彼女がずっと“守られた”気がしていたもの。
でも今は、少しだけ違っていた。
自分の声で、ちゃんと届いた。
自分の気持ちで、ちゃんと話せた。
誰かの代わりじゃない。どこにもいない、“わたしだけの声”で。
それが、ちゃんと「届いた」と言ってもらえた。
「……ありがと」
ひよりはそっと笑って、コウの手を、きゅっと握った。
「なんか、やっと“また始められる”って思えた。私、これからも頑張るから」
「うん。
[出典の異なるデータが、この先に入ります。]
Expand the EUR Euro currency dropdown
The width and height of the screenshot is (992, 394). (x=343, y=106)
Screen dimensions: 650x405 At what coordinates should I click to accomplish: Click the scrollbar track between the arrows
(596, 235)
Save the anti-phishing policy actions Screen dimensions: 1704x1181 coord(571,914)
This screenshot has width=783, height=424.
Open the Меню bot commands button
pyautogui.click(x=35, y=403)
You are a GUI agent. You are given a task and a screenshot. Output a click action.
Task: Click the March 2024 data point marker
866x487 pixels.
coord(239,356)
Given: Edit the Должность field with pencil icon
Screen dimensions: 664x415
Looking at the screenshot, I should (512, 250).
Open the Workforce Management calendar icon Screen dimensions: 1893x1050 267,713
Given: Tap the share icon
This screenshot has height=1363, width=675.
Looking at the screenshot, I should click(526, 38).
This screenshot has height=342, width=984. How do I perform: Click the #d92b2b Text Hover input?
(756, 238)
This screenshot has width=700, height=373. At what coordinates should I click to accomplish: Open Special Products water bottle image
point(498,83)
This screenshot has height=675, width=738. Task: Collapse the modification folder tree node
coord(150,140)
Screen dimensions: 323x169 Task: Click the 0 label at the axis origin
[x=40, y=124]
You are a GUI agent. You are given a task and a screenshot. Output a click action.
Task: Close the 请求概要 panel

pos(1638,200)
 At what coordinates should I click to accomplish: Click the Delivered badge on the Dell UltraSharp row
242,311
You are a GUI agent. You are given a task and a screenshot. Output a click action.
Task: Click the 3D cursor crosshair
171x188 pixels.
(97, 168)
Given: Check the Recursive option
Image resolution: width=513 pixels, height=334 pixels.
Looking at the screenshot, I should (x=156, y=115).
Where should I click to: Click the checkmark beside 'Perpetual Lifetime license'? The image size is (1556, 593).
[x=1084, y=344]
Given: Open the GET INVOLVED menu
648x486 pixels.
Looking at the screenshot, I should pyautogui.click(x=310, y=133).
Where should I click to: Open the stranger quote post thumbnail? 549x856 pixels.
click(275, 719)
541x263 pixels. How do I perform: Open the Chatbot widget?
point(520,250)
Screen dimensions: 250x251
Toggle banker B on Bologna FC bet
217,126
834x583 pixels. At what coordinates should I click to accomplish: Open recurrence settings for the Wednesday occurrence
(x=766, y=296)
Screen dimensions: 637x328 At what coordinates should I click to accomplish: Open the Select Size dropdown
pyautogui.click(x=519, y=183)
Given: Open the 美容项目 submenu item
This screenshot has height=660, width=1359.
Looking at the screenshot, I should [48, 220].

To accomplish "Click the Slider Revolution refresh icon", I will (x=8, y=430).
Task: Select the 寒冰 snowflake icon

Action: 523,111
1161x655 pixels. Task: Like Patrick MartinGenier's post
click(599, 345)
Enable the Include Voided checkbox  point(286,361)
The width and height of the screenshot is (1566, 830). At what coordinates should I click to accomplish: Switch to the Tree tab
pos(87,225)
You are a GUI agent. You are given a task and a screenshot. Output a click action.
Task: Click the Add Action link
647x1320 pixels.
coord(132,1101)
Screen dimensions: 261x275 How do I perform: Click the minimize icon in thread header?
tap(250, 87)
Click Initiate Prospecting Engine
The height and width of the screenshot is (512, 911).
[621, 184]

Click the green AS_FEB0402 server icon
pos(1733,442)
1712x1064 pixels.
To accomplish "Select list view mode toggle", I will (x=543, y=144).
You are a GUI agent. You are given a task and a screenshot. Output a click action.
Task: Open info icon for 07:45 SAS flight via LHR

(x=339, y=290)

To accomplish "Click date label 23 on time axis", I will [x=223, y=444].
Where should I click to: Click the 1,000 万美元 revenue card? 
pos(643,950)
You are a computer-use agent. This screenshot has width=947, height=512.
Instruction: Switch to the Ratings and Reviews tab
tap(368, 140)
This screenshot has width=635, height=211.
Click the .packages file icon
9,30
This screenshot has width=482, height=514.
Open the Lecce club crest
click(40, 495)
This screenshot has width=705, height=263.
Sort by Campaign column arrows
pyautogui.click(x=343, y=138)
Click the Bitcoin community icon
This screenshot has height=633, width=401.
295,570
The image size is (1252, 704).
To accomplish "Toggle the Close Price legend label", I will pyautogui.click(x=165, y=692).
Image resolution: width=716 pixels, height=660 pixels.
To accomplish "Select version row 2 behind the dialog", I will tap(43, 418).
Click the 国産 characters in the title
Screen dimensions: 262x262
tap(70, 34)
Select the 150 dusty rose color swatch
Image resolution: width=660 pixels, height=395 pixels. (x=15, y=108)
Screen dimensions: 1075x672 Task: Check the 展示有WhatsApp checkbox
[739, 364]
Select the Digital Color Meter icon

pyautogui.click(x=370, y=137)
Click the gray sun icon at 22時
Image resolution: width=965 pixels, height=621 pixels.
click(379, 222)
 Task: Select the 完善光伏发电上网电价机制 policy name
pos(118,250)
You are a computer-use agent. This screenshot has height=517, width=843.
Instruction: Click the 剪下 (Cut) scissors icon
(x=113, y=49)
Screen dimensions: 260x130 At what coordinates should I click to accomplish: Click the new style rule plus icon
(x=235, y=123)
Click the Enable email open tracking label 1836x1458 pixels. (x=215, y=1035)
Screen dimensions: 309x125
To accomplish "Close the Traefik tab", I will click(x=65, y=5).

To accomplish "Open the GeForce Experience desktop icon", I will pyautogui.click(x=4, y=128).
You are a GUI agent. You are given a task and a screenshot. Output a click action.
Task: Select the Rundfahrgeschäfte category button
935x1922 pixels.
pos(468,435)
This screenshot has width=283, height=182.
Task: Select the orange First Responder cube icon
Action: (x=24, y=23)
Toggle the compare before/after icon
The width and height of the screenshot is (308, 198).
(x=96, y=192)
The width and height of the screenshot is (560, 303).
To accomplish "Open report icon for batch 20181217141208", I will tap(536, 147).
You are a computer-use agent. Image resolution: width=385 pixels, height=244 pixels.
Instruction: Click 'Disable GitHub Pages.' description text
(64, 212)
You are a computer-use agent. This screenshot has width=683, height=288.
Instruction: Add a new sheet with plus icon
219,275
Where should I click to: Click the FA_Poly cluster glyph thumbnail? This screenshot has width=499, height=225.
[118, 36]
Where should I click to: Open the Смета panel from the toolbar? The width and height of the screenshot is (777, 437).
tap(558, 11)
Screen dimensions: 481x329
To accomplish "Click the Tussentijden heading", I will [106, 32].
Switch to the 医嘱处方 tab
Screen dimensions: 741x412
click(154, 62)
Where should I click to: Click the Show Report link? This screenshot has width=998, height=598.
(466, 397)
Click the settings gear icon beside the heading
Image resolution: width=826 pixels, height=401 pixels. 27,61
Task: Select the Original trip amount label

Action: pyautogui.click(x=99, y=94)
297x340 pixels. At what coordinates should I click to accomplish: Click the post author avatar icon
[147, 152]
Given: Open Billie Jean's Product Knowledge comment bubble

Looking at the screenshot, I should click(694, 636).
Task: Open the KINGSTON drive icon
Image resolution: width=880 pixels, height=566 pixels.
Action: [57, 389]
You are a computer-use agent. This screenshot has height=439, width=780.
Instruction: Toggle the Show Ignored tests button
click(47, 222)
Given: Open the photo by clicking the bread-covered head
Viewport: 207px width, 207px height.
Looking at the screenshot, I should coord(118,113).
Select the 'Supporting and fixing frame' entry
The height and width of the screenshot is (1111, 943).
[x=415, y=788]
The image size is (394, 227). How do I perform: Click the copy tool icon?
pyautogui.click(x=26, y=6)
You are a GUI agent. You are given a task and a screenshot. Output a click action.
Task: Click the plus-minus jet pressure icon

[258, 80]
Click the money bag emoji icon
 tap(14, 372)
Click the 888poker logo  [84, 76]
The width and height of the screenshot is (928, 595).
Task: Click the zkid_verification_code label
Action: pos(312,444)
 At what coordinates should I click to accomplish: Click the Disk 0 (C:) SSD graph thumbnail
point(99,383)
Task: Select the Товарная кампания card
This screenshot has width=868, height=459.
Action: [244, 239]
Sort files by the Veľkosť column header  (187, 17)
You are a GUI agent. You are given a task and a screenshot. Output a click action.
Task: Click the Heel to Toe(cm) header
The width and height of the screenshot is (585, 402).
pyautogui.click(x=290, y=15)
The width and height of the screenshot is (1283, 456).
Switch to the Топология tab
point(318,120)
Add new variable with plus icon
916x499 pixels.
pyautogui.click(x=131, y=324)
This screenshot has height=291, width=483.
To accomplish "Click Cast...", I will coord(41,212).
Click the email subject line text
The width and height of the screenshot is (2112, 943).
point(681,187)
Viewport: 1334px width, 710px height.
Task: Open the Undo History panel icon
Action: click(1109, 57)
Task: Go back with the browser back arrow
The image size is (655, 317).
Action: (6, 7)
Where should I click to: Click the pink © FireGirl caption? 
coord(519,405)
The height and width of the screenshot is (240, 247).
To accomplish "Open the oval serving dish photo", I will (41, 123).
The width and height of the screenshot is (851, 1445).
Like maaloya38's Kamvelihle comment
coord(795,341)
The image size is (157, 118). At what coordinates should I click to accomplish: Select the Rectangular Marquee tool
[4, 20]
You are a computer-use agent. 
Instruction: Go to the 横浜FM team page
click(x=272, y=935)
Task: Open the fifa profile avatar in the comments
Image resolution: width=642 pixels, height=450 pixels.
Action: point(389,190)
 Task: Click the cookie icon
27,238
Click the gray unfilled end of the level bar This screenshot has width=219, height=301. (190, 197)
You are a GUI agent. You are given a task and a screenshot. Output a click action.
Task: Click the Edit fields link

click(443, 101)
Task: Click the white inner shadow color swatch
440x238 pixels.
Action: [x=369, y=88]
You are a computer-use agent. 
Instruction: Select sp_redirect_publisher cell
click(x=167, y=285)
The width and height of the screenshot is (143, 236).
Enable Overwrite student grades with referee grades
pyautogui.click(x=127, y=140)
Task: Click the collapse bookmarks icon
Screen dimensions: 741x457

応援してるよ、ファンとして」
「だからそのファン設定やめてって言ってるじゃん!」
「え、じゃあ何設定でいく? 兄?」
「兄はリアルだから余計にこじれるの!」
「じゃあ……“ずっとそばにいる配信仲間”とか?」
「うわ……絶妙に照れるやつ来た……」
ふたりで、声を上げて笑った。
真夜中の空は、驚くほど晴れていた。
星がひとつ、きらりと瞬いている。
“声”は、届く。
たとえ誰にも姿が見えなくても、どんなに偽物が現れても。
その“声”を、信じてくれる人がいる限り。
――それは、何よりの証になる。
深夜の街を並んで歩くふたりの足音が、夜風に溶けていった。
未来は、きっとまだ、声の先にある。